I was bullied a fair bit as a kid... mostly by other girls, but there were a few guys who made fun of me too, and even some teachers gave me a hard time. Granted, I wore huge, thick glasses, I was smart, shy, strange and probably dressed a bit funny. Bringing an old microscope to class for show and tell probably didn't help either. Is it just me or does it seem that different is cool these days?


----------



## Mutatio NOmenis

I don't get bullied anymore. I turned 18, got a gun, started hitting the range, building up a marksmanship rep, and it just stopped...


----------



## luzluna

GrannyWeatherwax said:


> And for your information: INFJ's _can_ be bullies. In a very, very subtle, ice queen-bitchy way :dry:


Ugh, maybe a very VERY immature one? I would only ever act like an "ice-queen" to someone who has hurt me very deeply. In which case, I'm only doing it to protect myself. Sadly, if others don't know the extent of the offense towards me, I know that people will see me as a bitch, but only because they don't know my pain.

We're great empaths, but when our empathy runs dry for you, you are absolutely the worst human being we have ever encountered, and we HAVE to doorslam you, for our own sake.

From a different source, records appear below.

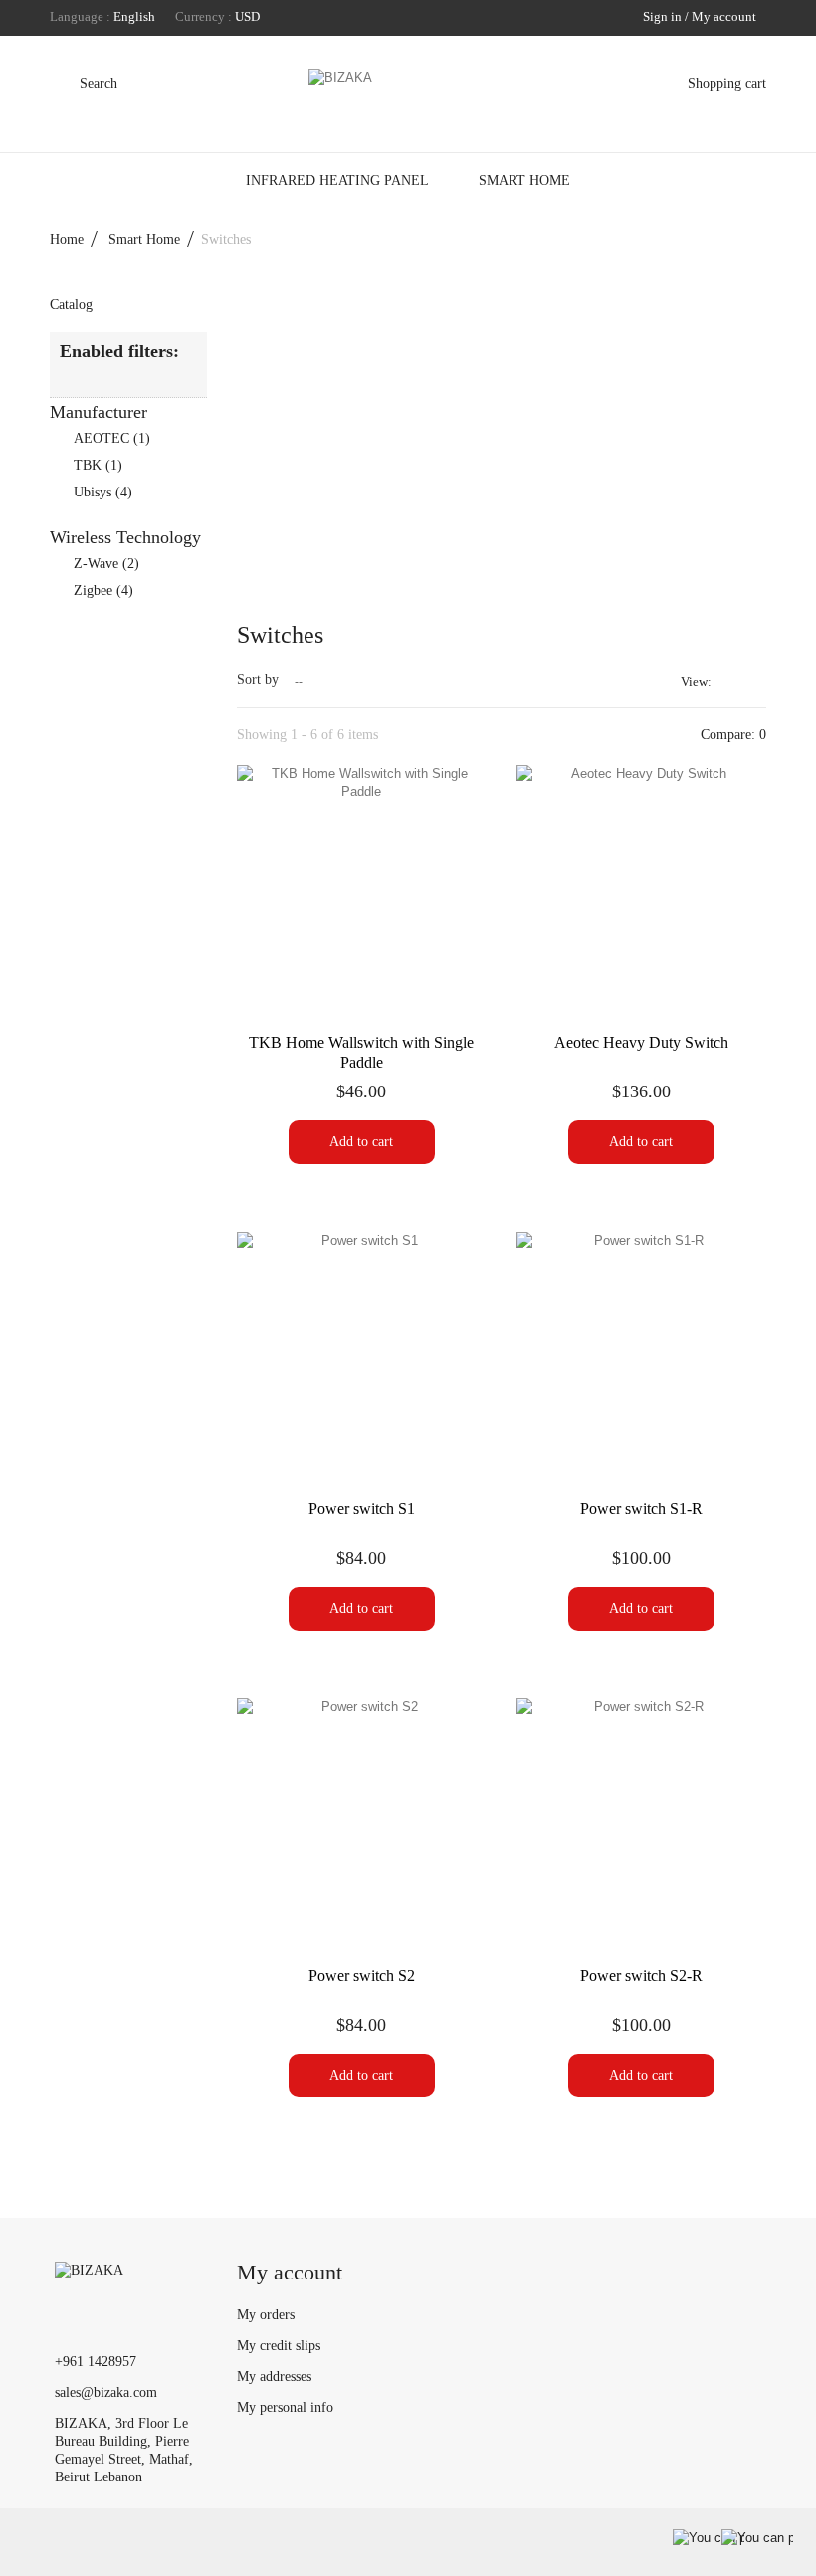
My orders (266, 2314)
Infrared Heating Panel (337, 180)
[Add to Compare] (361, 978)
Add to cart (361, 1141)
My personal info (285, 2407)
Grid (730, 681)
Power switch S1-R (641, 1508)
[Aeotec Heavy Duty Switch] (641, 890)
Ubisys (103, 492)
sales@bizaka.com (106, 2392)
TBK (98, 465)
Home (67, 239)
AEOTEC (112, 438)
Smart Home (524, 180)
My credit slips (278, 2345)
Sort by (258, 679)
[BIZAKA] (408, 98)
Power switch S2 (361, 1975)
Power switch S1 (361, 1508)
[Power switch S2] (362, 1823)
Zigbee (103, 590)
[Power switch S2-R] (641, 1823)
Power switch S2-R (641, 1975)
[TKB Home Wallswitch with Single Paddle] (362, 890)
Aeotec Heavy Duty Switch (641, 1042)
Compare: (731, 734)
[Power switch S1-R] (641, 1357)
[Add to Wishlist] (313, 978)
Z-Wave (106, 563)
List (754, 690)
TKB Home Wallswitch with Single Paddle (361, 1052)
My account (289, 2272)
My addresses (274, 2376)
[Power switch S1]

If being doorslammed feels like you're "being bullied", in our eyes, it's because you've proven yourself to deserve it.


----------



## luzluna

I believe that we are all speaking in STEREOTYPES here, so it's understood that of course, not everyone from one type will be bullied or will be a bully.

From personal experience...
Bully: *ESFJ*, *ESTP*, *ISTJ*, INTJ, ISFJ, *ENTJ*, ESFP
Victim: INFJ, *INFP*, INTJ, *ISFP*, *ENFP*, *INTP*

I bolded the ones that I believe to be more "naturally" inclined to bullying or being bullied.

ESFJ - being a catty beyotch.
ESTP - being an insensitive, ignorant ass
ISTJ - unable to handle their ideas being challenged
ENTJ - need to be in control of others in a malicious, violent way

INFP - sensitive, incapable of understanding violence until exposed to it
ISFP - uninterested/unable to stand up for themselves
ENFP - seems to be the bully's pawn until they speak up
INTP - smarter than everyone else, people see that as a threat


----------



## StandingTiger

Tacos said:


> Bullies: ISTP, ESTP, ESTJ, INTJ, ENTJ, ENTP, ESFJ, INTP, *ENFP*, ISFJ
> ...
> *ENFP well once I made a joke and I think I intimidated someone but I didnt want too! I wanted to say sorry but I never could and now I feel like a bully *


Are you kidding me? XD

I think you just proved how an ENFP could never be a bully right there.

We stress too much about even _accidentally_ hurting a person's feelings.

You're still beating yourself up later, because you were never able to fully apologize for unintentionally upsetting someone... once.


----------



## Michael82

luzluna said:


> *INFP*


That is new for me!


----------



## StandingTiger

palobell said:


> I disagree with ESFJ as bully. I am a capable of bullying, and I see where people are coming from that they 'bully others emotionally' perhaps sometimes.
> But I trip all over myself thinking about how other people feel and what I can do to make them happy. That has resulted in bullying relationships where I was blind to the fact I was being bullied.. kind of like a victim who adores/idolizes their own bully...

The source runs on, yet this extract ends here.